Passage to read.
- - - - - - -

Updated on 2023-05-15 GMT+08:00

Configuring Monitoring Metric Dumping

Scenario

The monitoring data reporting function writes the monitoring data collected in the system into a text file and uploads the file to a specified server in FTP or SFTP mode.

Before using this function, you need to perform related configurations on FusionInsight Manager.

Procedure

  1. Log in to FusionInsight Manager.
  2. Choose System > Interconnection > Upload Performance Data.
  3. Toggle on Upload Performance Data.

    The performance data upload service is disabled by default. indicates that the service is enabled.

  4. Set the upload parameters according to Table 1.

    Table 1 Upload parameters

    Parameter

    Description

    FTP IP Address Mode

    Specifies the server IP address mode. This parameter is mandatory. The value can be IPV4 or IPV6.

    FTP IP Address

    Specifies the IP address of the FTP server for storing monitoring files after the monitoring metric data is interconnected. This parameter is mandatory.

- - - - - - -

Material.

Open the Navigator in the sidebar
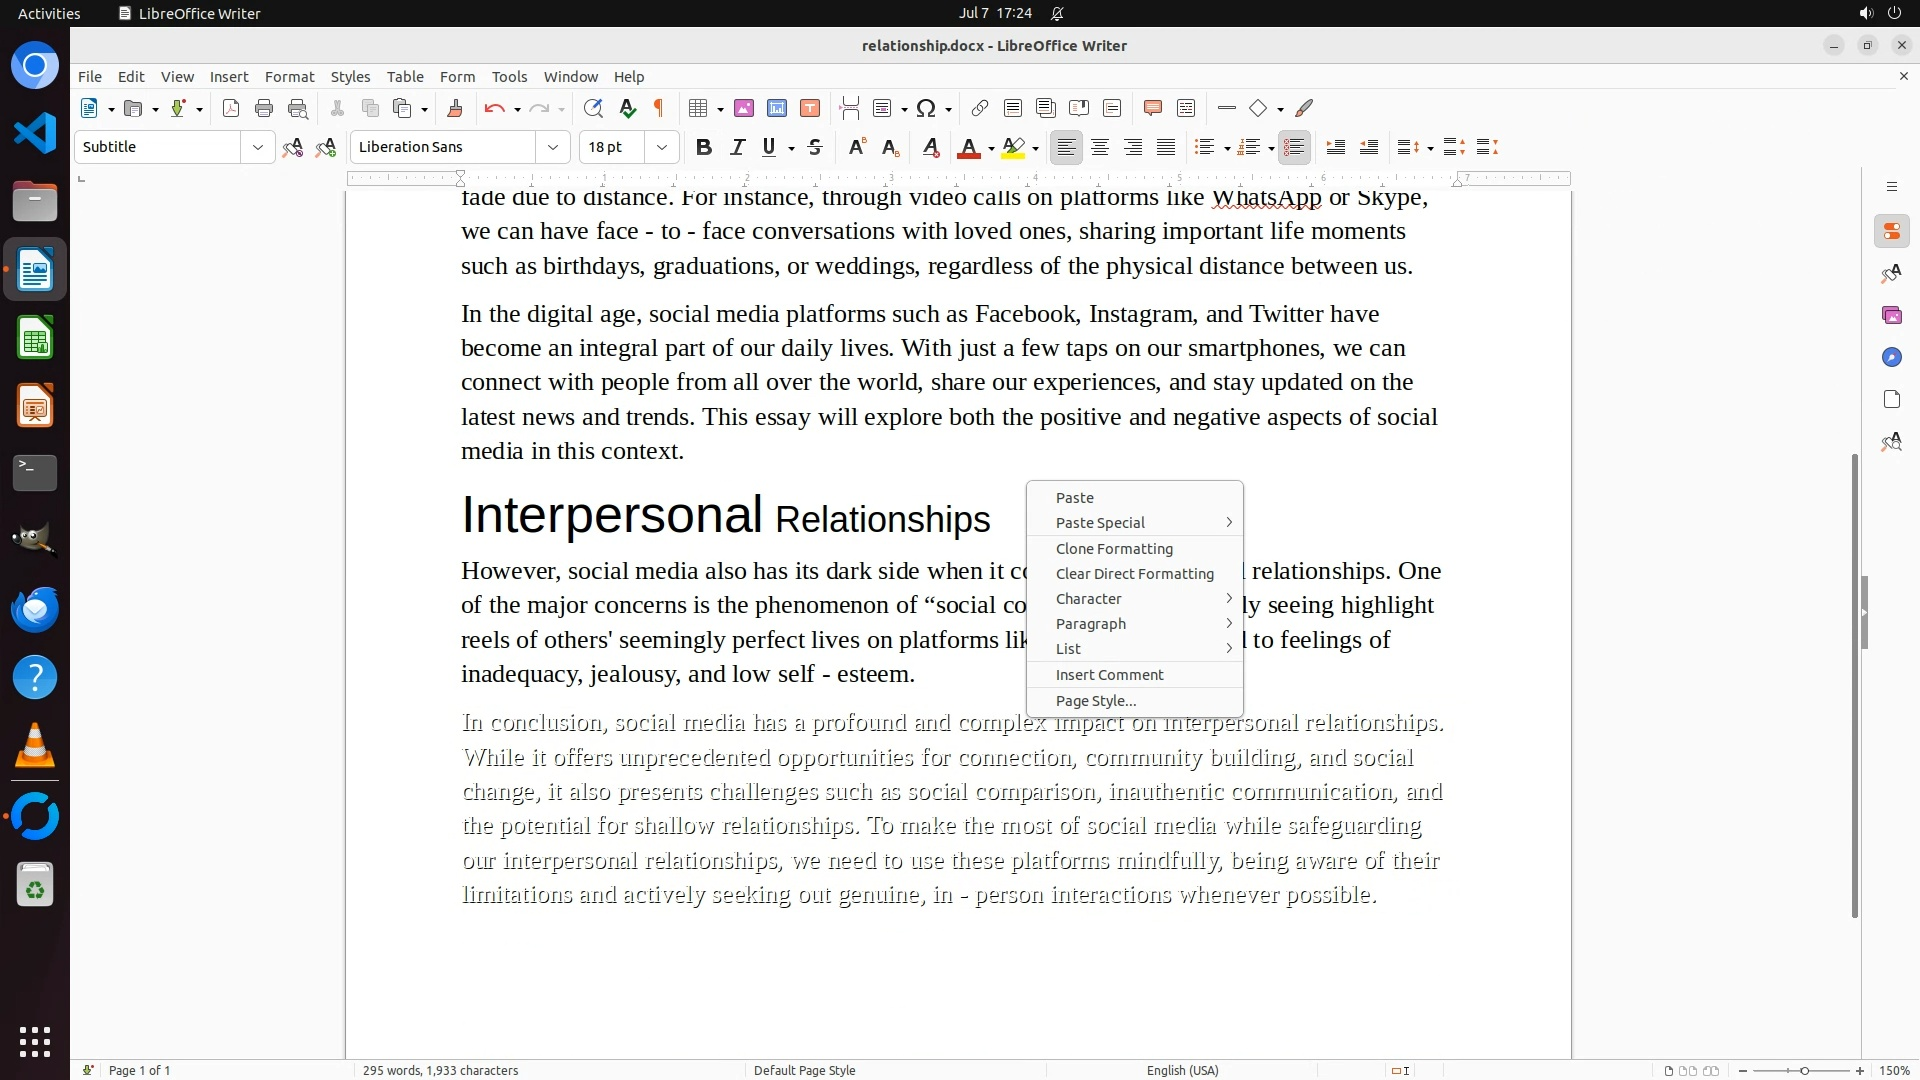Viewport: 1920px width, 1080px height. (1891, 357)
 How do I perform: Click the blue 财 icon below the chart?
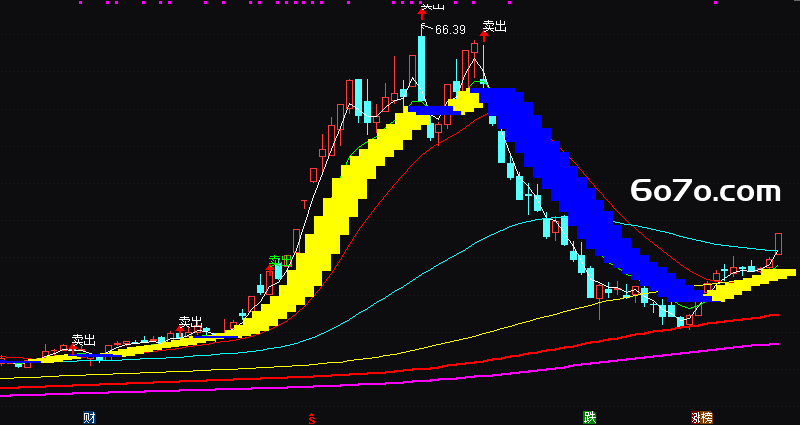pyautogui.click(x=89, y=418)
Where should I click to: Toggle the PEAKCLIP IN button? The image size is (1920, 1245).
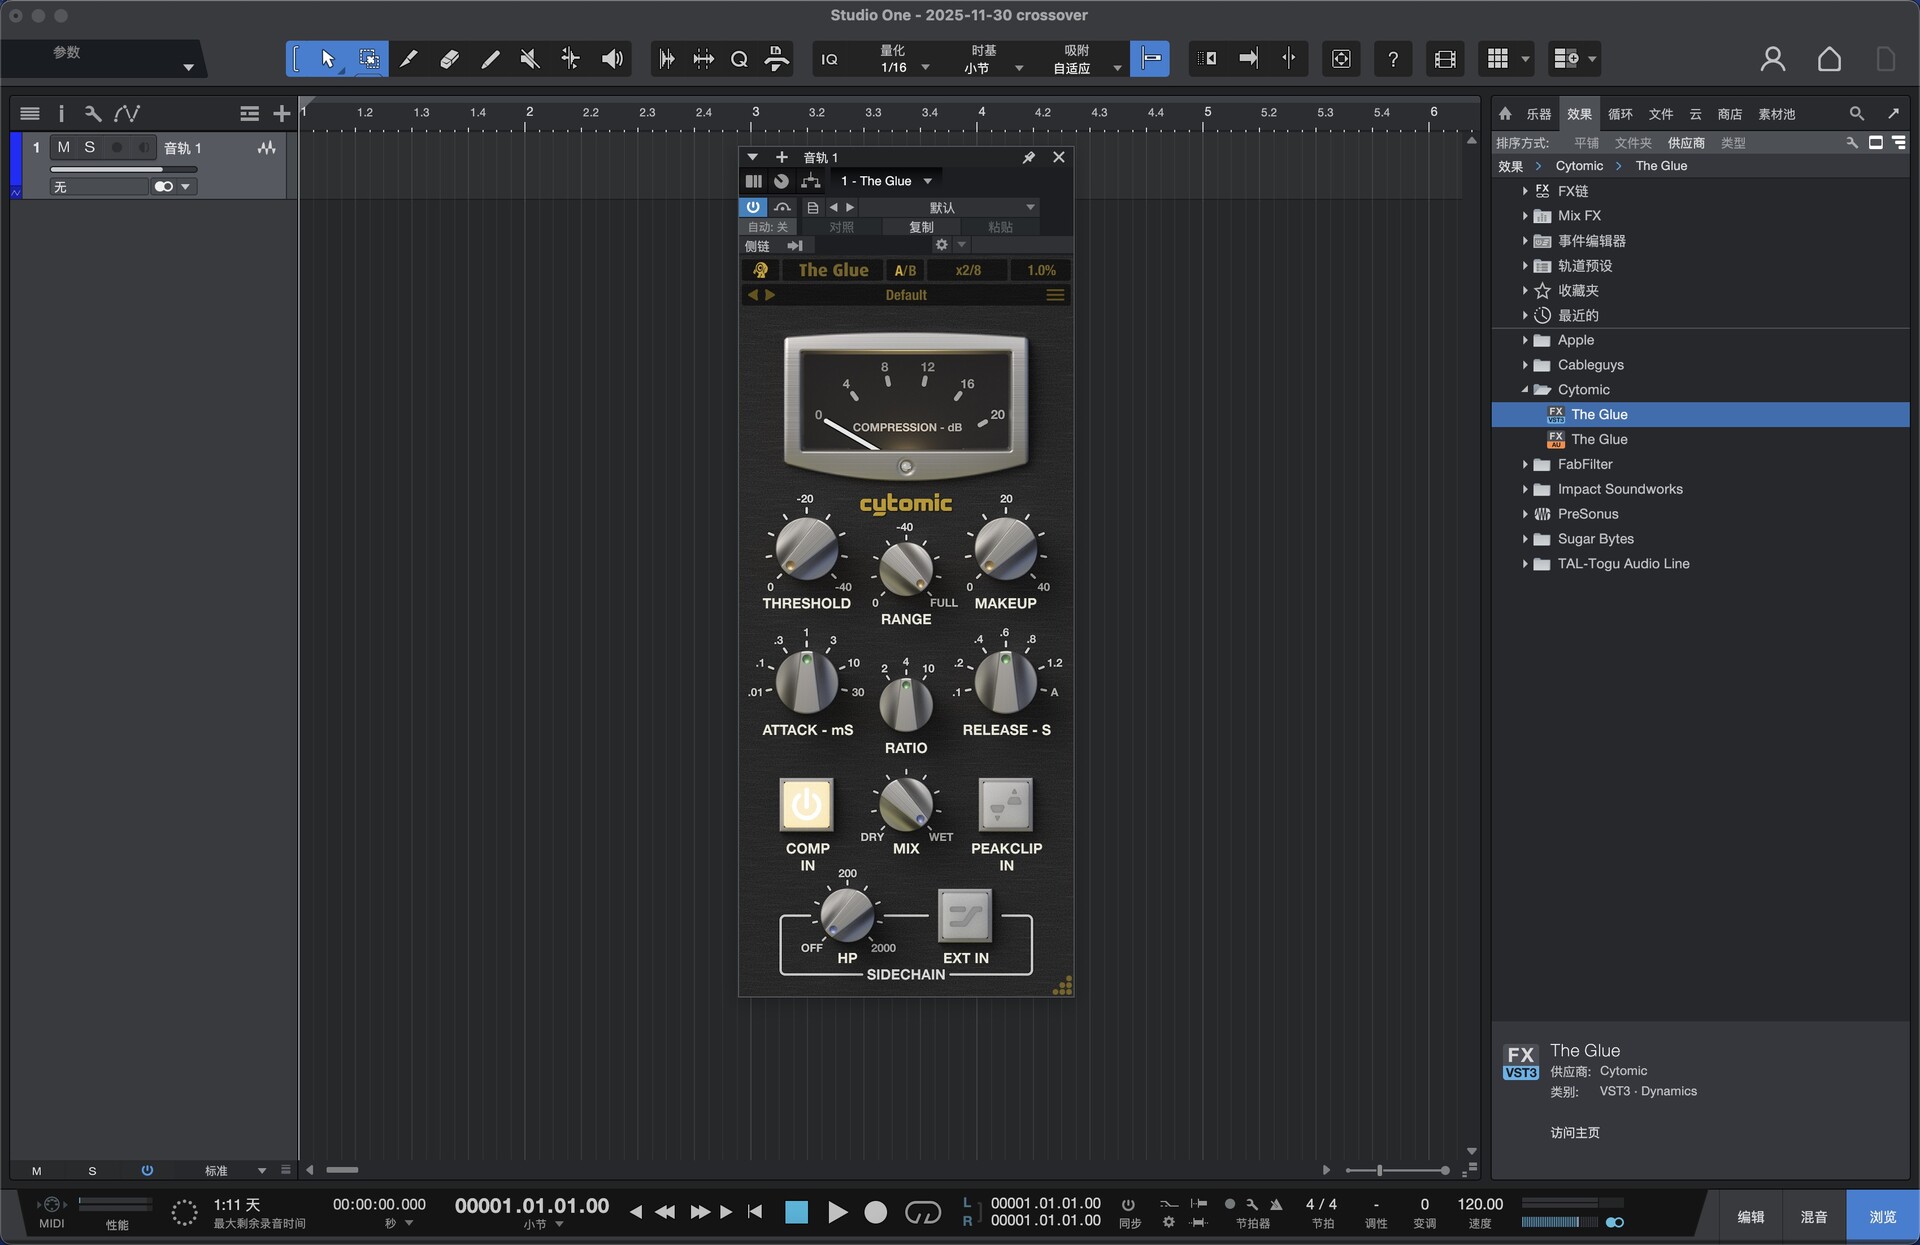pos(1005,804)
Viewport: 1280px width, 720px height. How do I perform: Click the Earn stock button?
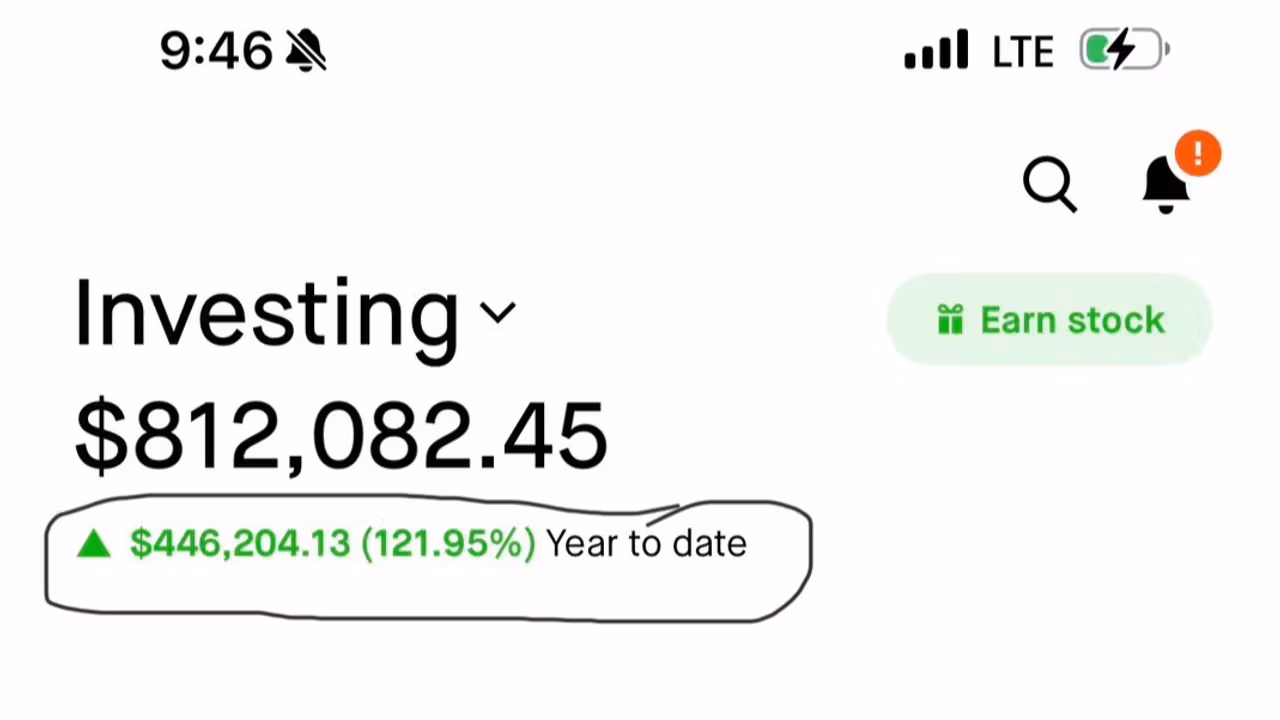click(x=1049, y=320)
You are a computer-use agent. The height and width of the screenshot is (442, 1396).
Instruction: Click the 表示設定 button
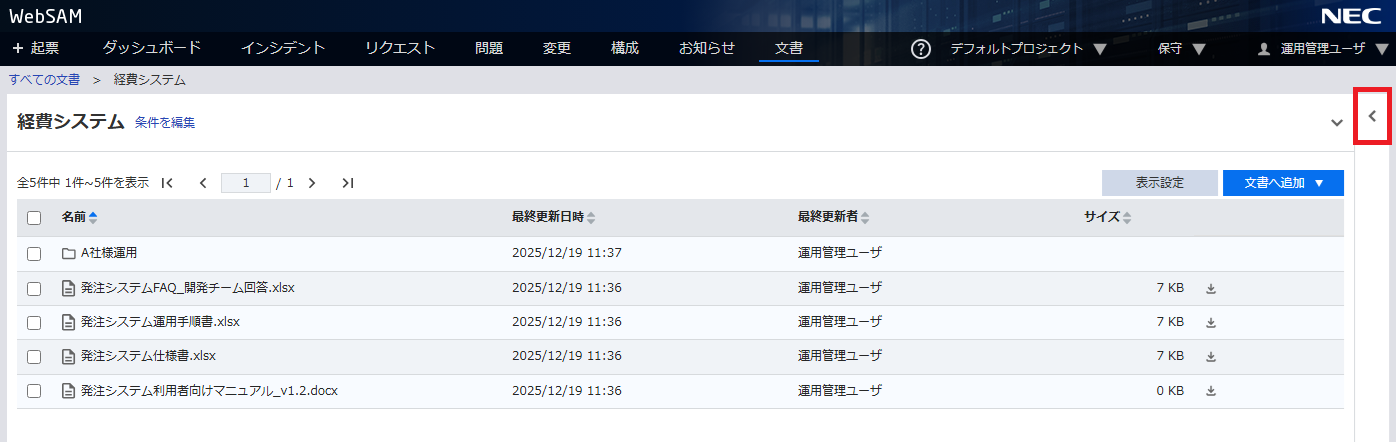1159,183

- - - - - - -

Prompt 1.
According to the monitoring metric dumping page, in which two modes is the text file uploaded to the specified server?
Prompt 2.
Using the monitoring metric dumping page, explain why step 3 has the user toggle on Upload Performance Data.
Prompt 3.
Continue the monitoring metric dumping page from the point where it stops.

Task result 1.
FTP or SFTP.

Task result 2.
The performance data upload service is disabled by default. It therefore has to be toggled on so that the system can upload the monitoring data file.

Task result 3.
    FTP Port

    Specifies the port for connecting to the FTP server. This parameter is mandatory.

    FTP Username

    Specifies the username for logging in to the FTP server. This parameter is mandatory.

    FTP Password

    Specifies the password for logging in to the FTP server. This parameter is mandatory.

    Save Path

    Specifies the path for storing monitoring files on the FTP server. This parameter is mandatory.

    Dump Interval (second)

    Specifies the interval at which monitoring files are periodically stored on the FTP server, in seconds. This parameter is mandatory.

    Dump Mode

    Specifies the protocol used for sending monitoring files. This parameter is mandatory. The value can be SFTP or FTP. You are advised to use the SFTP mode based on SSH v2. Otherwise, security risks may be incurred.

    SFTP Service Public Key

    Specifies the public key of the FTP server. This parameter is optional. It is valid only when Dump Mode is set to SFTP.

  5. Click OK.

    If the dump mode is SFTP and the public key of the SFTP service is empty, the system displays a security risk warning. You need to evaluate the security risk and then save the configuration.

Data Format

After the configuration is complete, the monitoring data reporting function periodically writes monitoring data in the cluster to text files and reports the files to the corresponding FTP/SFTP service based on the configured reporting period.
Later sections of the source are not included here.